Namun di Indonesia, ruang itu terlalu sering ditutup dengan cara yang sama, yaitu represi. Kekerasan aparat penegak hukum telah menjadi wajah yang paling mudah dikenali ketika rakyat turun ke jalan. Peristiwa terbaru pada 28 Agustus 2025 menjadi pengingat pahit.

Seorang massa aksi harus kehilangan nyawa setelah personel Brigadir Mobil (Brimob) Polri menabraknya tanpa ragu-ragu dengan kendaraan taktis Barracuda. Alih-alih menjaga keamanan, aparat justru menghadirkan teror, menjadikan demonstrasi yang semestinya ekspresi damai berubah menjadi ladang maut. Berdasarkan video yang telah beredar di media sosial diketahui juga terjadi aksi pemukulan dan penangkapan terhadap massa aksi.

Sebelumnya, hanya berselang dua hari, yaitu 26 Agustus di Sumatera Utara sebanyak 44 massa aksi ditangkap secara sewenang-wenang. Kenyataan kemudian menguak lebih jauh, peserta aksi unjuk rasa di Kantor DPRD Sumatera Utara tersebut mengalami penyiksaan berupa pemukulan hingga penginjakan yang videonya telah berseliweran di media sosial, LBH Medan menilai tindakan tersebut brutal dan tidak manusiawi, menambah daftar panjang luka kolektif akibat kekerasan aparat.

Fenomena ini menunjukkan pola yang konsisten; demonstrasi hampir selalu dipandang sebagai ancaman, bukan sebagai ruang artikulasi wajar dalam demokrasi. Negara, alih-alih mendengar aspirasi, justru menampilkan wajah kerasnya. Wajah represi inilah yang diam-diam telah menjadi "budaya" dalam cara negara merespons tuntutan rakyat.

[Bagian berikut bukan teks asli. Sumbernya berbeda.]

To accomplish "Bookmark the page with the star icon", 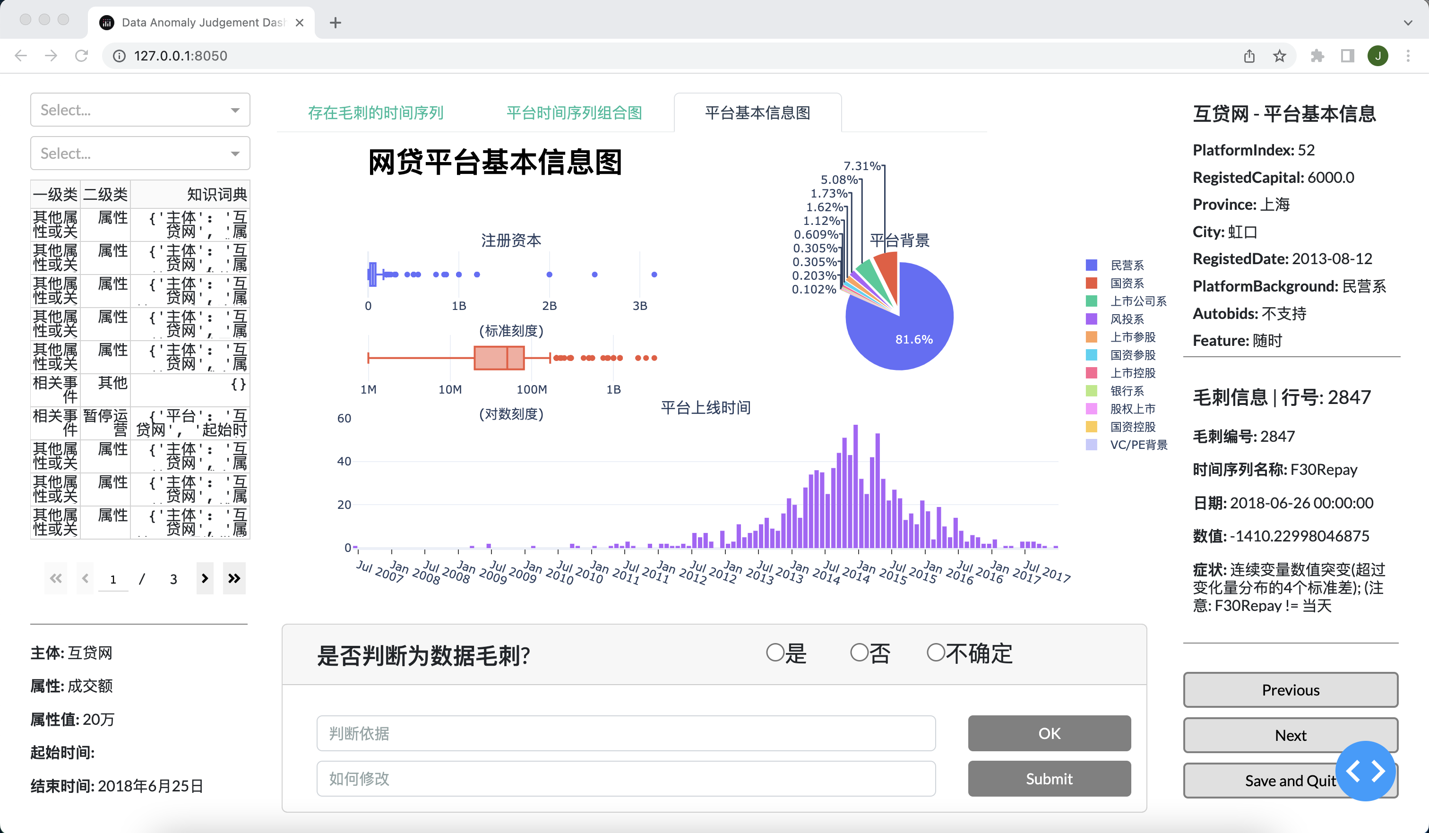I will click(1279, 56).
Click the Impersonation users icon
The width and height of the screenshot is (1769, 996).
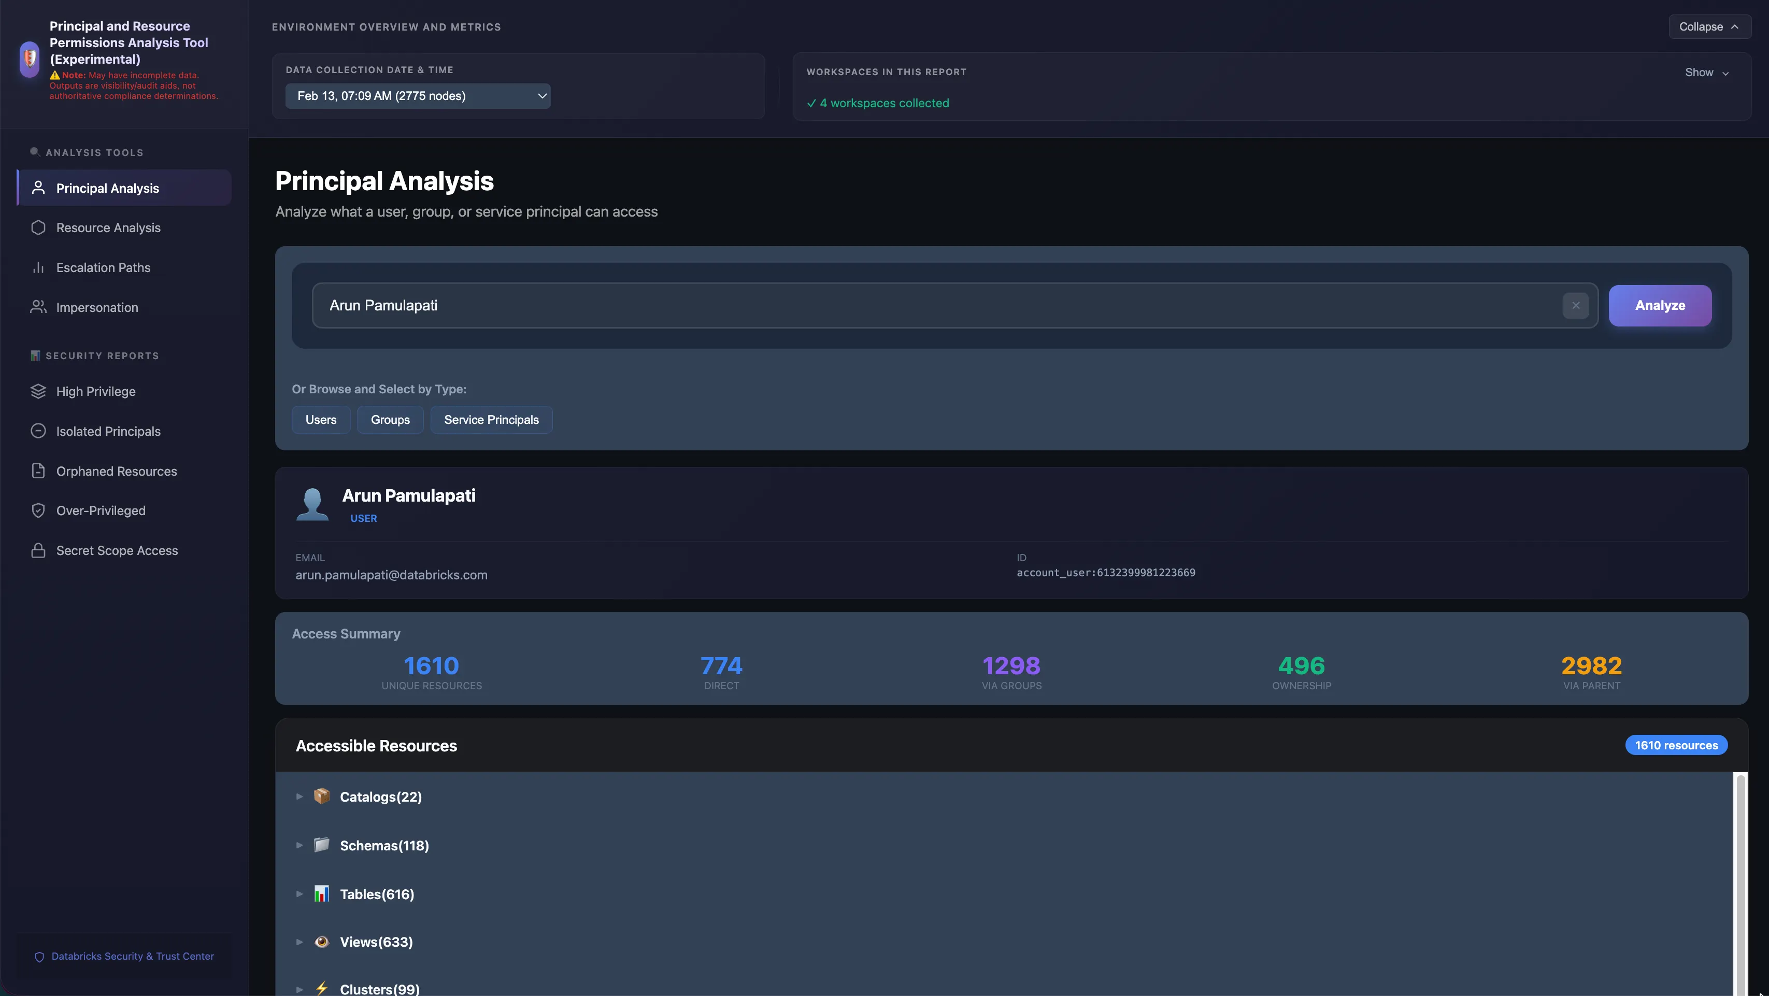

.Polisi melakukan aksi pembubaran massa hingga berakhir bentrok di depan Gedung DPR RI, Kamis, (28/8)/ Foto: CNN Indonesia

Represi yang Terus Berulang

Dalam kerangka politik, represi ini bisa dibaca sebagai upaya negara mempertahankan monopoli kekuasaan. Demonstrasi yang menantang narasi dominan dipandang mengganggu stabilitas, sehingga aparat dilibatkan bukan untuk menjaga, melainkan membungkam.

Di sini terlihat paradoks bahwa demokrasi yang sejatinya menjanjikan ruang partisipasi, tetapi ketika rakyat menagih janji itu, negara justru menjawab dengan tongkat, borgol, gas air mata, dan mobil Barracuda. Represi semacam ini tidak berhenti pada korban fisik. Cara ini menanamkan trauma sosial yang lebih luas.

Mahasiswa yang dipukuli, buruh yang ditangkap, masyarakat sipil yang diintimidasi, semuanya membawa pulang ingatan pahit yang tidak mudah hilang. Trauma itu mengendap, melahirkan ketakutan kolektif yang menggerus keberanian untuk bersuara.

Dalam jangka panjang, normalisasi kekerasan membuat masyarakat apatis, menganggap represi sebagai harga yang wajar ketika berbicara di ruang publik. Inilah bahaya paling serius: demokrasi yang dibiarkan tersedak oleh ketakutannya sendiri.

Sejarah Indonesia menunjukkan betapa pola ini berulang. Dari era Orde Baru hingga pascareformasi, demonstrasi hampir selalu dihadapkan pada aparat represif. Bedanya, jika dulu represi dilegalkan oleh rezim otoriter, kini represi justru berlangsung di bawah payung demokrasi prosedural.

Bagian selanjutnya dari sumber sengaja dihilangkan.